Task statement: All that is needed is the line containing "Select TRAN NAM PHUONG in the list" together with each line after it, transcribed exactly to the end of the records.

[Data in this exercise — start]

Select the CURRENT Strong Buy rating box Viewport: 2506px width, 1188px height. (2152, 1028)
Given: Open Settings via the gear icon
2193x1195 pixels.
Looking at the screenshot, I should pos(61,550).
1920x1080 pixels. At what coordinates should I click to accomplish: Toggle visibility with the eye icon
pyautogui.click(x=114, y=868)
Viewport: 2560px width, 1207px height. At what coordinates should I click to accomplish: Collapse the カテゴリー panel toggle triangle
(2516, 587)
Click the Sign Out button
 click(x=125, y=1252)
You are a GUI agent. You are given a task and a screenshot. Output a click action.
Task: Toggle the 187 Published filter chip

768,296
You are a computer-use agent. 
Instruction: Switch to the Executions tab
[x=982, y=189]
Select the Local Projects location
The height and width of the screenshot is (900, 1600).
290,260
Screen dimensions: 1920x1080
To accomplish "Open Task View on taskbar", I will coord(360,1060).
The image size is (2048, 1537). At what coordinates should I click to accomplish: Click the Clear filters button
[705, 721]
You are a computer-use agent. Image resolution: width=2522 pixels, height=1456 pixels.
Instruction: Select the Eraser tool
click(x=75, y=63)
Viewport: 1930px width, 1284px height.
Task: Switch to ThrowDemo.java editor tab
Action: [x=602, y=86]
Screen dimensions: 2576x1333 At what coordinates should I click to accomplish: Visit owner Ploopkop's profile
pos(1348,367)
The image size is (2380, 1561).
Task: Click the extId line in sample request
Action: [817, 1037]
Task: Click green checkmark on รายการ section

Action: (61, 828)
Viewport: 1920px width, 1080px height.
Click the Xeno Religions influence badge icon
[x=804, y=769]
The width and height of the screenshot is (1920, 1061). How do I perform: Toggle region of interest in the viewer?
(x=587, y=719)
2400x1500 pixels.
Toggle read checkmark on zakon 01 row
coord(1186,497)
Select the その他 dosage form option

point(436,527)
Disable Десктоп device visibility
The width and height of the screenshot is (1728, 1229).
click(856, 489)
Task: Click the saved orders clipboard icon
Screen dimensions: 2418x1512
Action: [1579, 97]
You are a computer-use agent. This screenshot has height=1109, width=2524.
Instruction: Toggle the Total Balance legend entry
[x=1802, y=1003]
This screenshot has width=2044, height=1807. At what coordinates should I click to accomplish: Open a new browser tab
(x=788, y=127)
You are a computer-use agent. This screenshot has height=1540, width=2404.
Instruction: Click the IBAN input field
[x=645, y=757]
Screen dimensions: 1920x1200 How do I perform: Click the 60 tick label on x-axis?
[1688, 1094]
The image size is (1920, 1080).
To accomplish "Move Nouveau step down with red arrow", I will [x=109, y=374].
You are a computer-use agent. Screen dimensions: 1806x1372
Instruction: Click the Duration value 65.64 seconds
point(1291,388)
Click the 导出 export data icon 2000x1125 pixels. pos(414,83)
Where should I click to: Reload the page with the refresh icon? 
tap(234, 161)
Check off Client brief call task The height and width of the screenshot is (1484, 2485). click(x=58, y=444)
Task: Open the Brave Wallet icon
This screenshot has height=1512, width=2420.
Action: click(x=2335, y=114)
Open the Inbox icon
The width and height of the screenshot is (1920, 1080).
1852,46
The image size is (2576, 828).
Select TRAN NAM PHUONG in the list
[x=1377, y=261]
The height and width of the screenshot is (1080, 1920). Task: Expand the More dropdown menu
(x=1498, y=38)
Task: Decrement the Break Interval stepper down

[Data in this exercise — finish]

Answer to this task:
Select TRAN NAM PHUONG in the list
[x=1377, y=261]
The height and width of the screenshot is (1080, 1920). Task: Expand the More dropdown menu
(x=1498, y=38)
Task: Decrement the Break Interval stepper down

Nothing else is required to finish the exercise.